Which lines of the entries contain the string "agent"? Copy each of them.

** Opening Material shown block **

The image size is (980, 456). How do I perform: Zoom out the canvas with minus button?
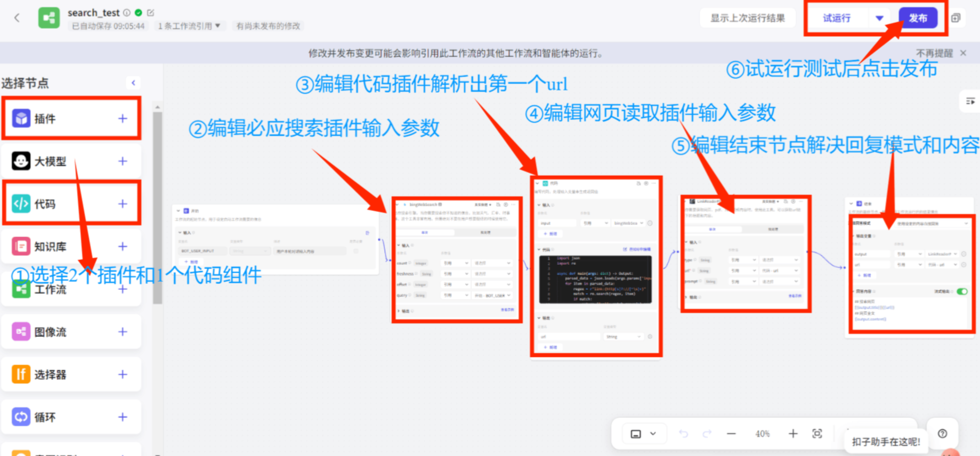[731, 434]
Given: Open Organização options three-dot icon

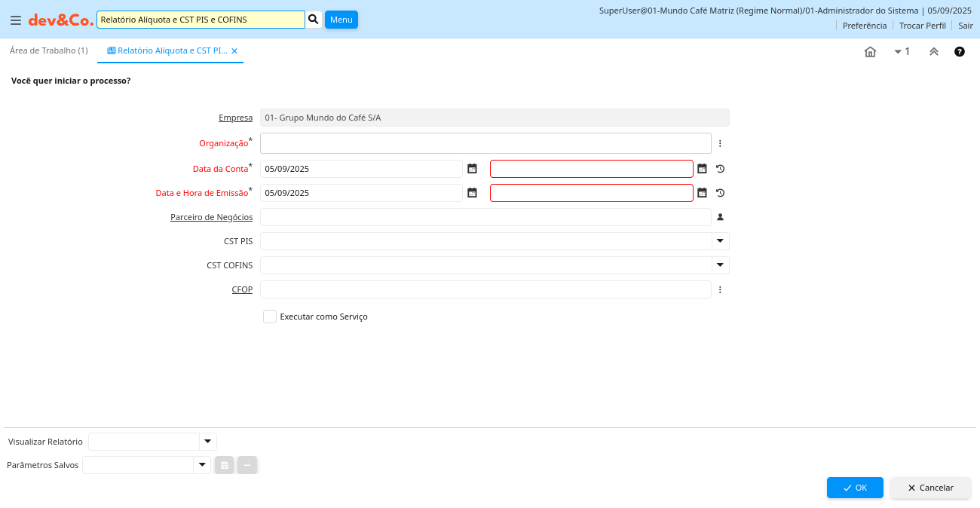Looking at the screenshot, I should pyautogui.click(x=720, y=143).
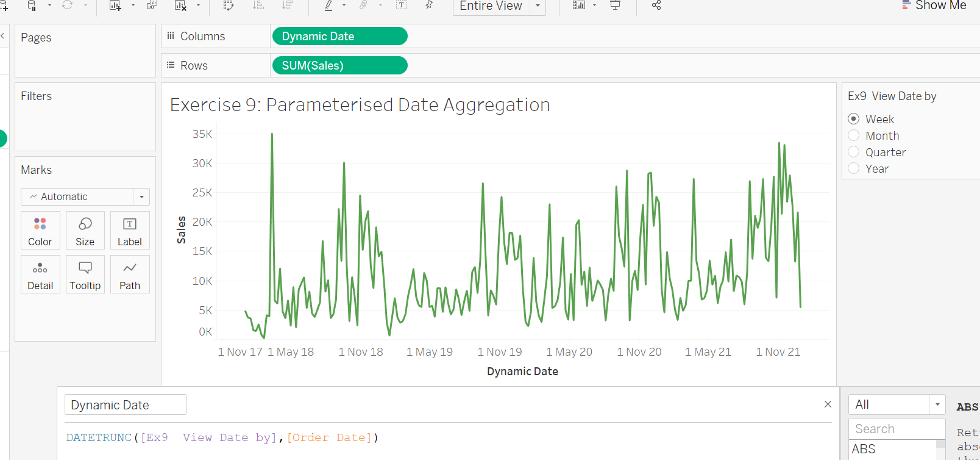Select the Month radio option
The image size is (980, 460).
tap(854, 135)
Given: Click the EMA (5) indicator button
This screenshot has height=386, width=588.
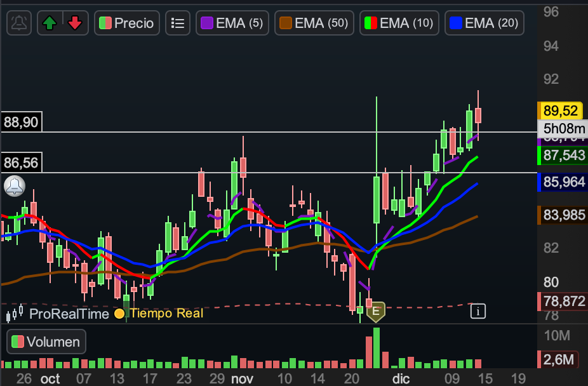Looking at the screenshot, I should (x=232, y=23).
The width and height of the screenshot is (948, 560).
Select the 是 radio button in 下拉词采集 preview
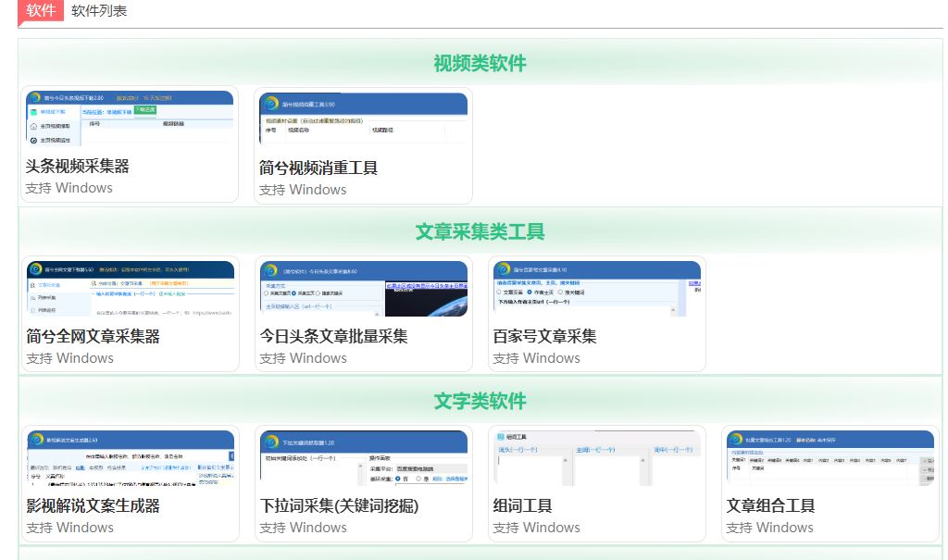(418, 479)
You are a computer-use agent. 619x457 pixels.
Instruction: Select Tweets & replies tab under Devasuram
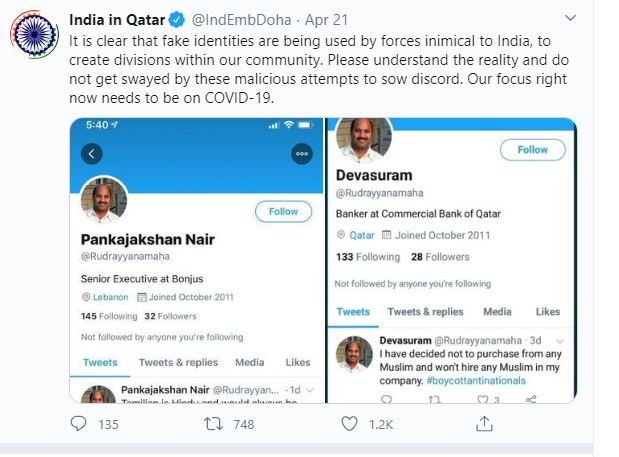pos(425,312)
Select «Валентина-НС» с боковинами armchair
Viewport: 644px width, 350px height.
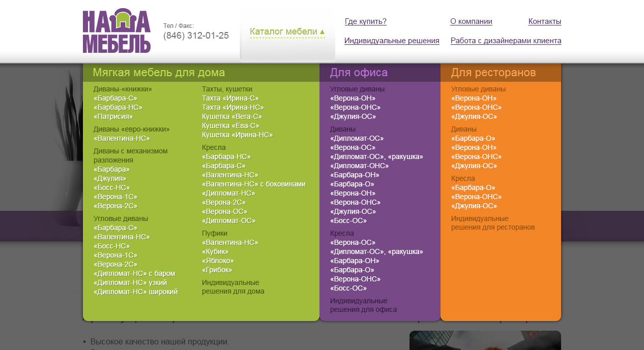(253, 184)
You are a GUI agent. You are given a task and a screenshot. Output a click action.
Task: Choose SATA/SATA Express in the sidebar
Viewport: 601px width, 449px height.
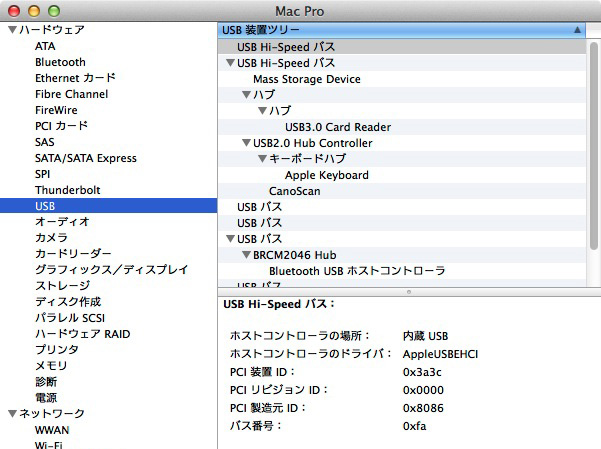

** Closing Material shown block **

§ **Answer below**:
You are a computer-use agent. 619x457 pixels.
You are a GUI agent. You are given a task and a screenshot. Output a click action.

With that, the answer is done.